Mi papá me alentaba en este juego porque a él también le gustaba escribir. Me sentía conmovida por las notas que me dejaba antes de irse a trabajar y por su manera triste y dulce de narrar sus sentimientos. Estaba segura de que había heredado eso de él, y llenaba cuadernos enteros con palabras melancólicas y lejanas. Pasaban los años y yo reforzaba mi idea sobre cuál era mi talento. Le escribía a la gente para que puedan leer lo que estaba sintiendo, y solo de vez en cuando me expresaba en voz alta. Como hasta los catorce años, a mis amigas y amigos les regalaba cartas para que sepan que, aunque nunca les decía nada, eran muy importantes para mí.
En una etapa de mi vida, lo único que podía hacer cuando estaba triste, era escribir.
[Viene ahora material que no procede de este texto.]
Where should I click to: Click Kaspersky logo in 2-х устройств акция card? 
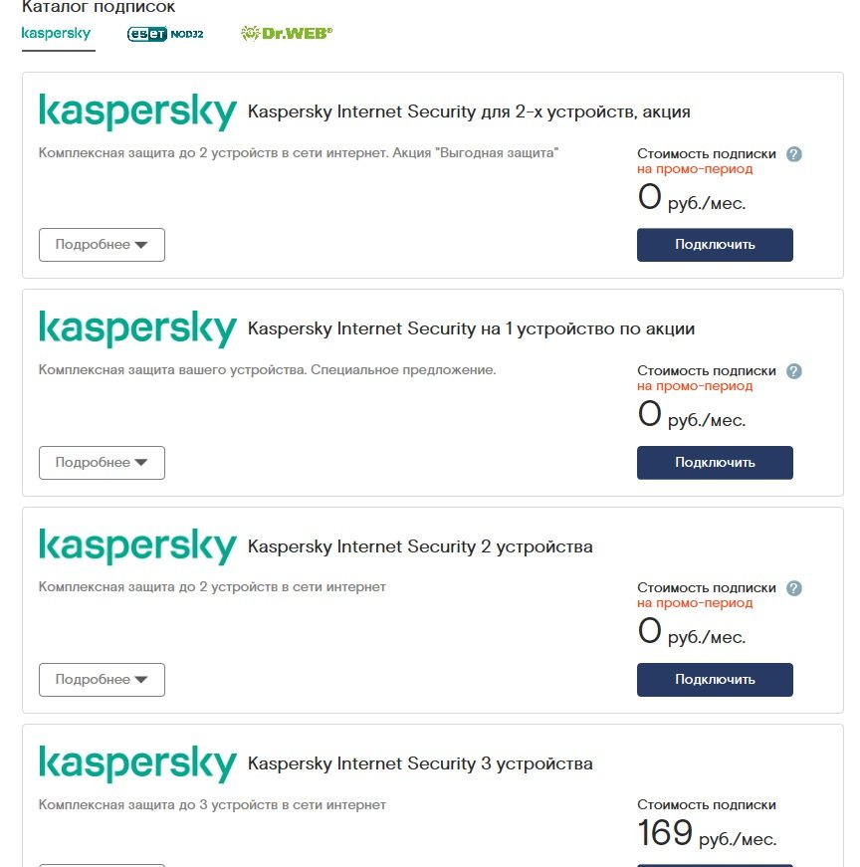[137, 111]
Me sacaba de contexto y me permitía clarificar mis ideas. Me dejaba llorar sobre el papel y me ensuciaba de tinta las manos. Tenía un nudo en la garganta por las emociones que no podía hablar, pero podía escribir.
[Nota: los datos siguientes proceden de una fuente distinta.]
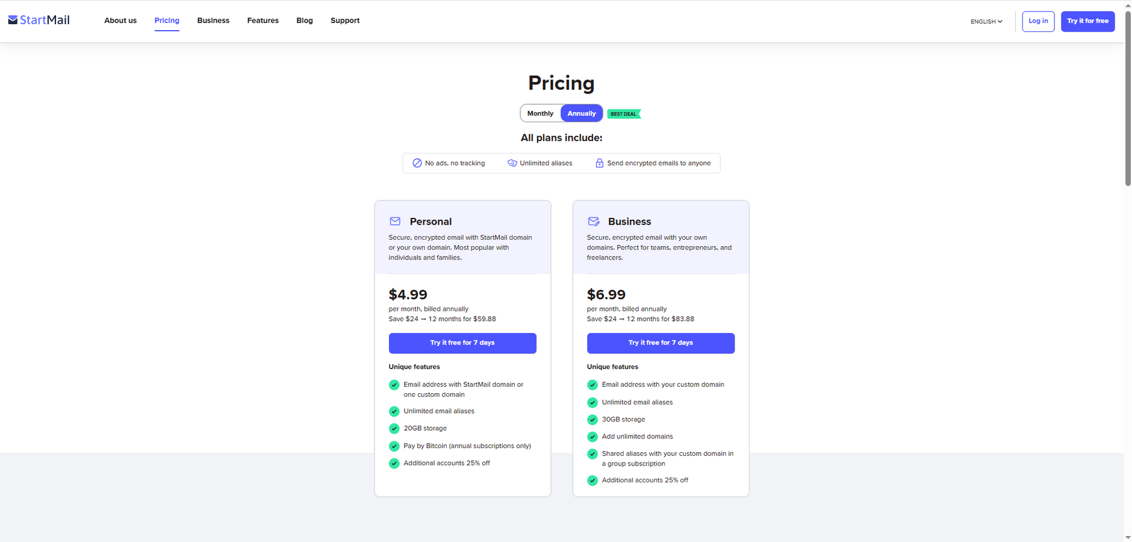Open the English language dropdown

point(986,22)
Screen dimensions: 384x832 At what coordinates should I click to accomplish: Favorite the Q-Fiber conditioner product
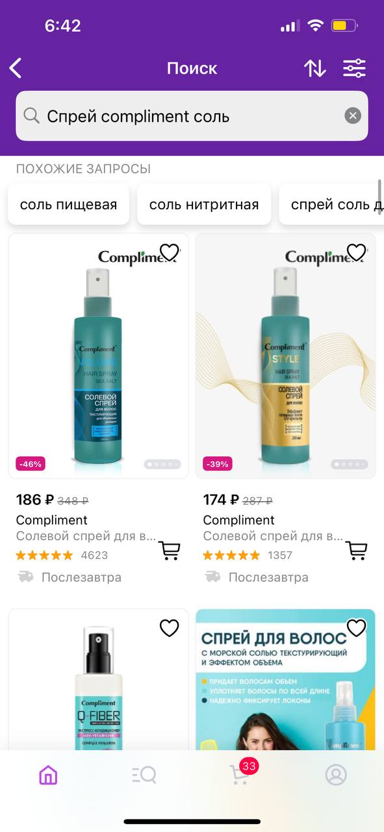(x=169, y=628)
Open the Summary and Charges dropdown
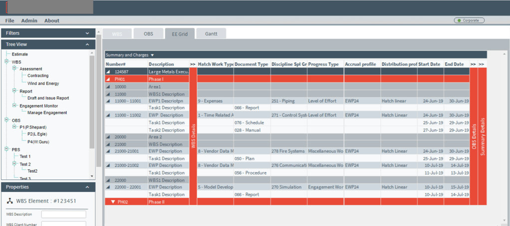Image resolution: width=510 pixels, height=226 pixels. (x=153, y=55)
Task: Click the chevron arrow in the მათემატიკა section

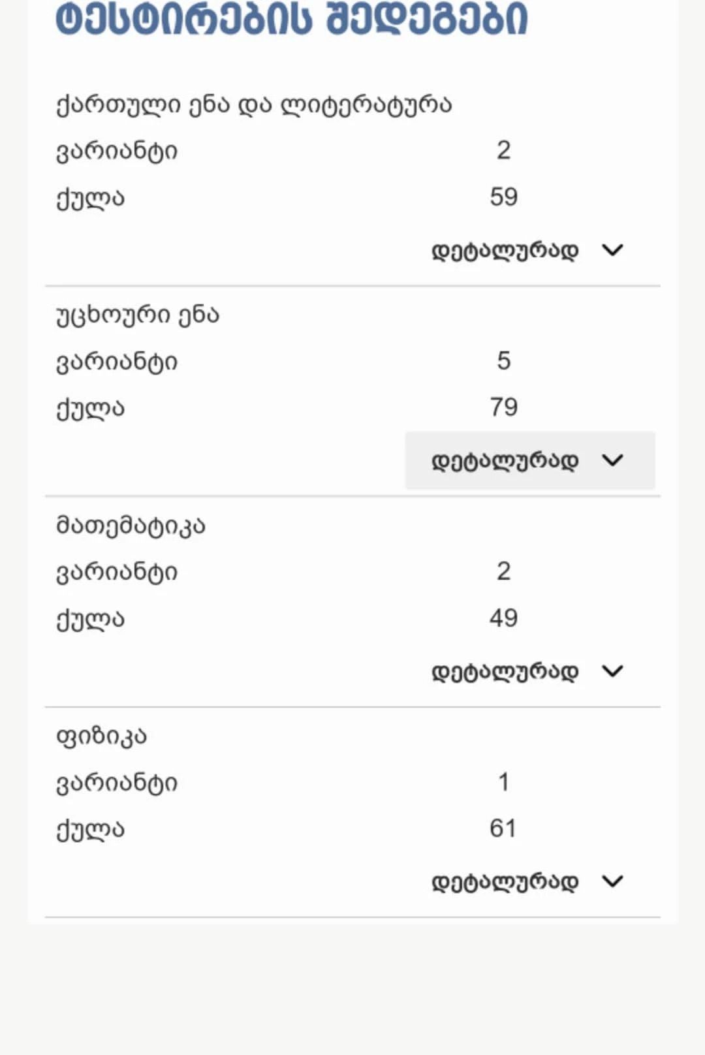Action: tap(612, 671)
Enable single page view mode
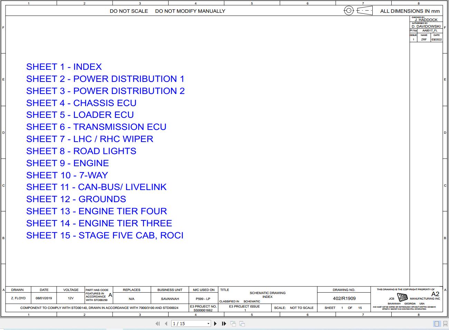Image resolution: width=449 pixels, height=330 pixels. [x=437, y=323]
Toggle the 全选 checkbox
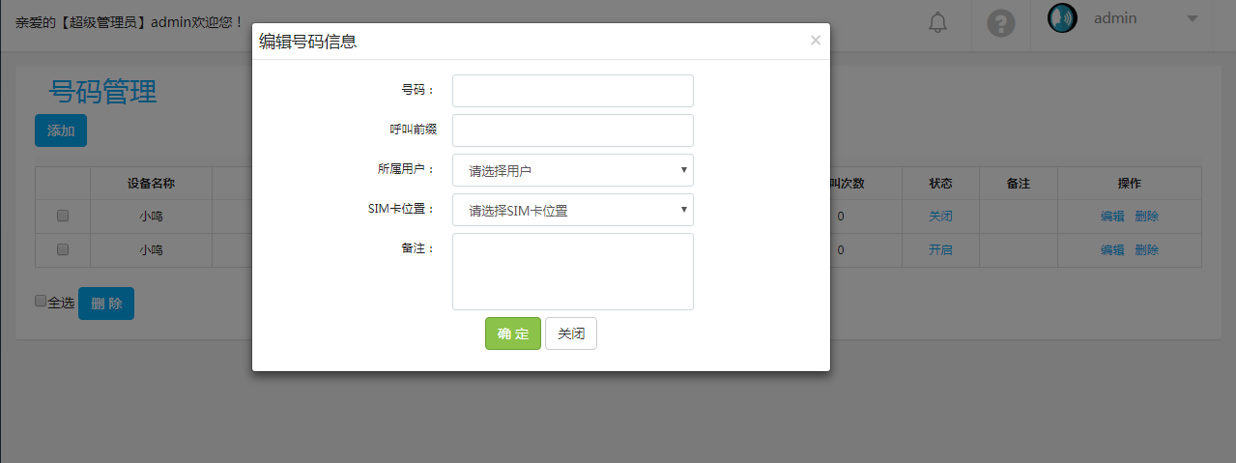1236x463 pixels. [x=41, y=302]
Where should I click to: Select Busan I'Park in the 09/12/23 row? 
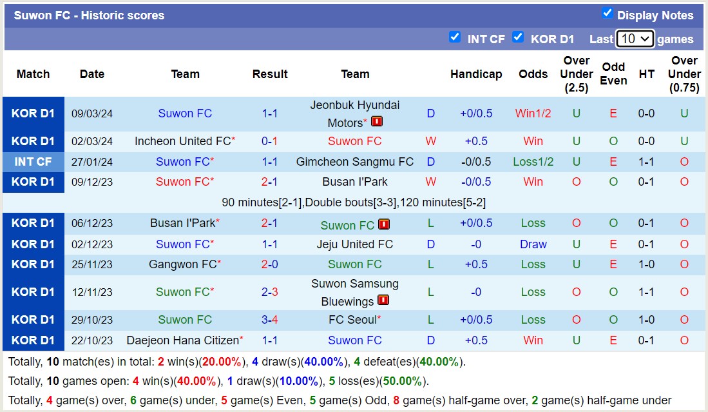pos(355,182)
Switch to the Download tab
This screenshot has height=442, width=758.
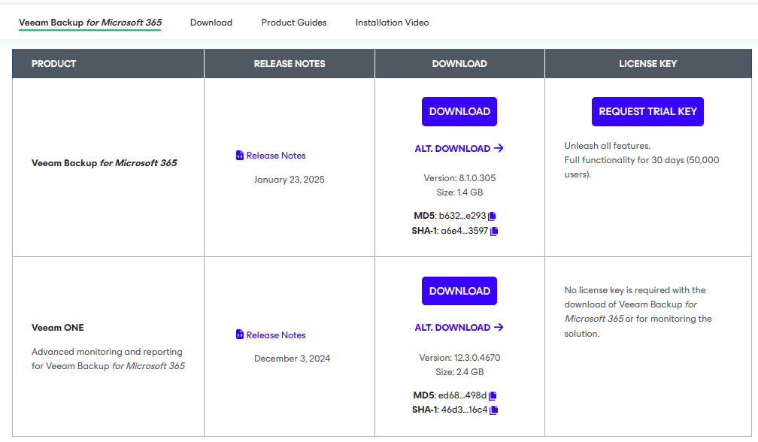[211, 23]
Pero empezó a volverse fastidioso.
Porque sí, lo que escribía era una manera muy solemne de manifestar cómo me sentía, pero cada letra estaba milimetrada, buscando que suene bien dentro de la oración que le correspondía y empezó a volverse muy ajeno.
Porque sí, podía expresarme por ese medio para mí misma, pero jamás iba a llegar hasta ninguna persona si solamente les dibujaba párrafos.
Porque sí, mi papá era excelente narrando sus aventuras de héroe solitario, pero nada de lo que hacía se correspondía con sus acciones. Creo que ese fue el punto determinante.
Me di cuenta que las palabras son efímeras aun cuando las dejás asentadas. Que podés prometerle a alguien el sol, el cielo, las estrellas y amor incondicional y eterno, pero aunque lo dejes firmado, si tus actitudes no están orientadas a ese fin, no vale nada.
Era muy buena escribiéndole cosas bonitas a mi mejor amiga y a mi tío en cada cumpleaños, en cada ocasión especial. Y rebosaban textos que les prometían hacer lo que sea para que continuasen siendo felices. Y ambos se murieron de infelicidad, agonizando quién sabe cuánto tiempo porque solo pude arrojarles palabras que eran intrascendentes porque mi accionar no se condecía con ellas. 
Y yo, que ya sabía lo mentiroso que mi papá fue siempre en su escandaloso y artístico modo de transmitir las cosas, hice exactamente lo mismo que él. Jamás fui capaz de labrar en acciones todo lo que decía. ¿Hasta qué punto soy diferente a él? No voy a poder escribirle cartas a cada persona que necesite saber que la quiero. Y aunque pudiera hacerlo, no tendrían valor si no puedo darle un sustento tangible.
De vez en cuando, tengo la necesidad de volver a escribir. Porque cada tanto requiero reorganizar mis ideas otra vez y hacer una introspección. Supongo que nunca voy a romper mis lazos con la tinta y el teclado, pero quiero que en el futuro alguien me recuerde por la actitud que tomé frente a la adversidad, no solo por escribir bonito.